**EXTRACTED TEXT**
# # #
Right, that’s enough silly voice. There were also other types of integer: short, int, long, long long, and pointers. The point is that on any system, you could find out how big one of these numbers is (using the compiler’s sizeof() feature) but that size depended on the system you were compiling for. Assuming that a sizeof(char)==1 is OK, but assuming that sizeof(int)==4 will lead to trouble: it’s 2 on some systems and 8 on some others, for example.

C also provides the typedef feature, which lets you give new names to existing types. Plenty of API designers use typedef to rename integer types to give some clue as to their meaning; so you’ll see size_t used to describe the size of something, ptrdiff_t to express the difference between two pointers, and so on.

Leaving the size of the various types undefined gives plenty of flexibility to implementors. A compiler for a given platform can choose to create ints that are the same size as a CPU register, or the maximum size transferable on the data bus in one load operation. It gives benefits to well-written software, which can be ported to hardware with different data characteristics just by recompiling. It also causes some problems for programmers whose software needs to talk to, well, anything else.
# # #
**PROVIDED MATERIAL**
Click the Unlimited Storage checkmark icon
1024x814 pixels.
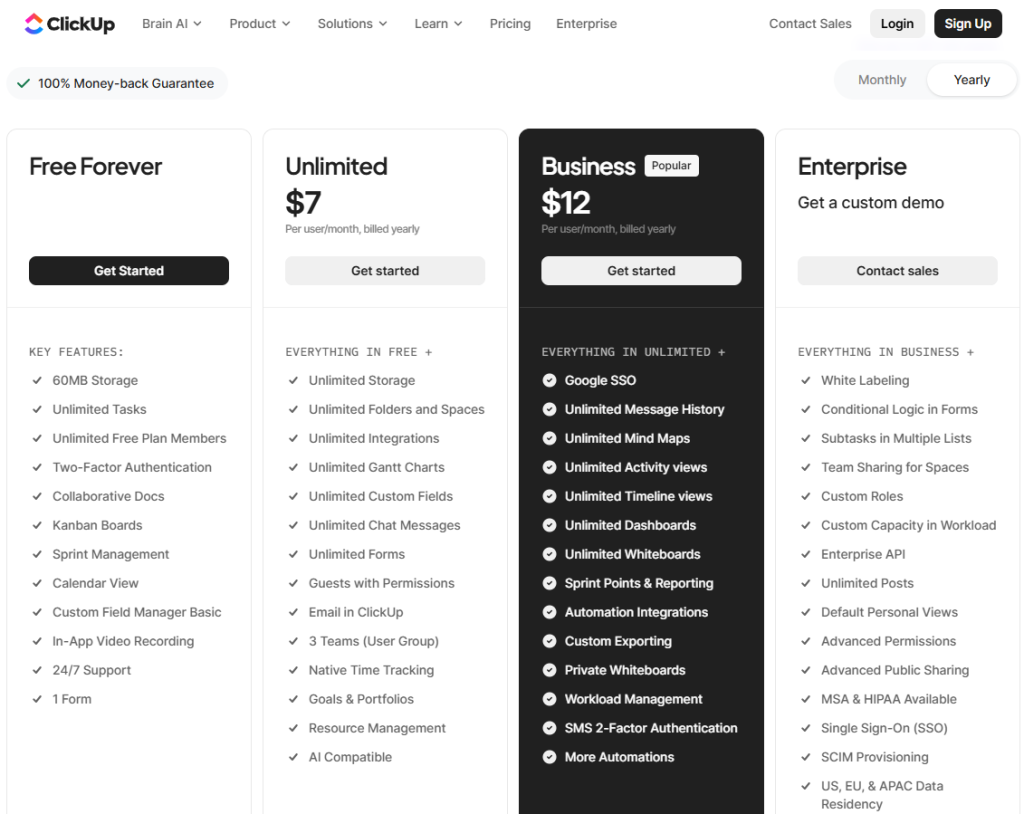[x=293, y=380]
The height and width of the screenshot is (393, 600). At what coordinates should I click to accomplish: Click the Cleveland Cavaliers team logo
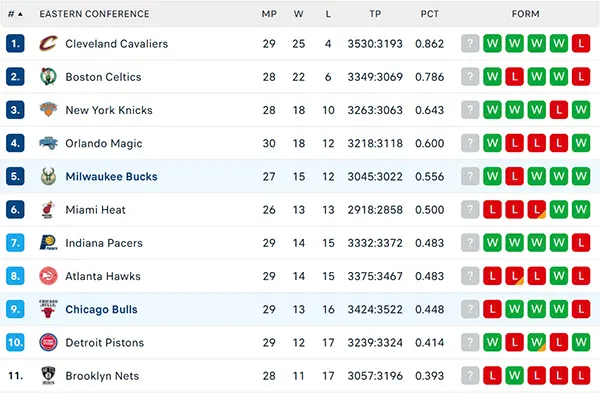(48, 44)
# # #
In the text on C integer types, what does the typedef feature let you do?

It lets you give new names to existing types.